## START Provided data

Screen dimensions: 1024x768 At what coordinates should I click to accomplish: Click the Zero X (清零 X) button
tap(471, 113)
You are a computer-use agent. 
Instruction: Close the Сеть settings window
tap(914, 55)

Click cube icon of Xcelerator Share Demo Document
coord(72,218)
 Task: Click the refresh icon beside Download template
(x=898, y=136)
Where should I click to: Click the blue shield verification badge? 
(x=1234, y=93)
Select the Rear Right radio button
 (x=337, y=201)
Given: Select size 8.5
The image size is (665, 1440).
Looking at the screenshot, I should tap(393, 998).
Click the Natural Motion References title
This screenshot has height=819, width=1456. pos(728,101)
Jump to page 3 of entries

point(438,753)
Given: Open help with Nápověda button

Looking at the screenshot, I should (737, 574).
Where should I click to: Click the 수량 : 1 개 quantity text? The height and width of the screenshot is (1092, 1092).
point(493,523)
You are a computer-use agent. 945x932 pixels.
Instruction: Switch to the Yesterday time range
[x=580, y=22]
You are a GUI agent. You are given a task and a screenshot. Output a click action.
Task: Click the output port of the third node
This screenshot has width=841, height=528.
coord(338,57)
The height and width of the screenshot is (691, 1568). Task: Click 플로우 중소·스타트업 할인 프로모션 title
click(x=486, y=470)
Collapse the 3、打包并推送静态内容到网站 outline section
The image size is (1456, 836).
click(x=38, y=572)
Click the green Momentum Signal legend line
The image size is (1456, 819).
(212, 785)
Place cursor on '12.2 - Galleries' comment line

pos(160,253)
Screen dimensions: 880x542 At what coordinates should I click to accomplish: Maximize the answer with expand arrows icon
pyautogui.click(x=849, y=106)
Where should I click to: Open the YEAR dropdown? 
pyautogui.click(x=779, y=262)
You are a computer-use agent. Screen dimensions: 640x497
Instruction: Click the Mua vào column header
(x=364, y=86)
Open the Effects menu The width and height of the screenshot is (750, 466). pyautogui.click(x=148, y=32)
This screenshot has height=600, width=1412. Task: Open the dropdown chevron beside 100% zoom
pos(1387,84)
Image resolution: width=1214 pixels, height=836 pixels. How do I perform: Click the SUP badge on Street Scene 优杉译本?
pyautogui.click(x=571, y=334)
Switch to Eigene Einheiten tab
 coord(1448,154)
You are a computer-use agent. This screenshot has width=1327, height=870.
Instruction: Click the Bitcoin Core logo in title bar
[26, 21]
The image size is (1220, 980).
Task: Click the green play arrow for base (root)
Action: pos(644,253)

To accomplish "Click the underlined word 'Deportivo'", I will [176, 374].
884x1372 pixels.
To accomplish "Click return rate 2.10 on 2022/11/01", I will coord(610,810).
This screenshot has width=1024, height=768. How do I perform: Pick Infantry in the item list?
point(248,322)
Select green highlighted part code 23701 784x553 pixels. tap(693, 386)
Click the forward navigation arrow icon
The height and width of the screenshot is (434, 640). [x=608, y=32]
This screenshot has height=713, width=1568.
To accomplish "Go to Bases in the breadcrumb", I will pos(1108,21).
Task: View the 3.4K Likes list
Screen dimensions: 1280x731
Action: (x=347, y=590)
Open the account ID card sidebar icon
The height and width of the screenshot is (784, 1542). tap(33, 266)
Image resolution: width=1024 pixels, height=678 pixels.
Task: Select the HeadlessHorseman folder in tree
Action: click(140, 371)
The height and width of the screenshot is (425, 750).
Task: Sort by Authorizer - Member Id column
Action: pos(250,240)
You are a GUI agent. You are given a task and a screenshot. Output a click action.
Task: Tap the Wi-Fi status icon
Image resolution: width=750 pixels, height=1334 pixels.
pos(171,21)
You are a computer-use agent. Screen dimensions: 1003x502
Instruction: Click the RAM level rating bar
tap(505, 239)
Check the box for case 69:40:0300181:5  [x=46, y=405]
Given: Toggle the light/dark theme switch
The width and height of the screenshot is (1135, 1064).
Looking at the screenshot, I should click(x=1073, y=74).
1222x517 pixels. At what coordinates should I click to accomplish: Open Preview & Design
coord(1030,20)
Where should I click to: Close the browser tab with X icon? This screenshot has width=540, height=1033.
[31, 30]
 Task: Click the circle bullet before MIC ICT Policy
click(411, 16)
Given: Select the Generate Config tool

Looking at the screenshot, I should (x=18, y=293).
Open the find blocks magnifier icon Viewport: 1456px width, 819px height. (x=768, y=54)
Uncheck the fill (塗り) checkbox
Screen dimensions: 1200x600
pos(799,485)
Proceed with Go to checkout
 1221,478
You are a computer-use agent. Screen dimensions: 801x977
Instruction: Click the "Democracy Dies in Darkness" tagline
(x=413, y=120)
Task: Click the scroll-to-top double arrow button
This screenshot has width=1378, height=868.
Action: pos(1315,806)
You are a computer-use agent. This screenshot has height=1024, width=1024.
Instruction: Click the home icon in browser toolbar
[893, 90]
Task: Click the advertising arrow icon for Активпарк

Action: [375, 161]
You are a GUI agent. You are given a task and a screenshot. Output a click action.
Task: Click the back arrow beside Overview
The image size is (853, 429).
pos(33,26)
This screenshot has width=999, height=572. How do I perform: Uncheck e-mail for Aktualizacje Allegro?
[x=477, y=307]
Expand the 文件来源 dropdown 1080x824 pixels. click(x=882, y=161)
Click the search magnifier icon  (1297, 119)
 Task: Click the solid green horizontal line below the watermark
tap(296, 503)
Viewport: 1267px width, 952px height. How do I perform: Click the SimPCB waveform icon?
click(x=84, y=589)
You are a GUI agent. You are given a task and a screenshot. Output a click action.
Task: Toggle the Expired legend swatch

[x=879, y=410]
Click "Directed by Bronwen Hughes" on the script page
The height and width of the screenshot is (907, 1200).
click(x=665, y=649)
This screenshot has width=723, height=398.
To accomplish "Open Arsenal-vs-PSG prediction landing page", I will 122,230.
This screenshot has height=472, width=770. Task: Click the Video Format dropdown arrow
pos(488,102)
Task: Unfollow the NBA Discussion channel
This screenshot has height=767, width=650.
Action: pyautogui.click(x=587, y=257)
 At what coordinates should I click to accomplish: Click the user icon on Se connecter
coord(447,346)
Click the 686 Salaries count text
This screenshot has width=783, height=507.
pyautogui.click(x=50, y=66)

## END Provided data

Set task: From the entries above, pull out every line that contains the string "perform" and copy each one in full. Matching is case-sensitive.

Output below:
Image resolution: width=1214 pixels, height=836 pixels. How do I perform: Click the SUP badge on Street Scene 优杉译本?
This screenshot has width=1024, height=768. How do I perform: Pick Infantry in the item list?
This screenshot has width=999, height=572. How do I perform: Uncheck e-mail for Aktualizacje Allegro?
Viewport: 1267px width, 952px height. How do I perform: Click the SimPCB waveform icon?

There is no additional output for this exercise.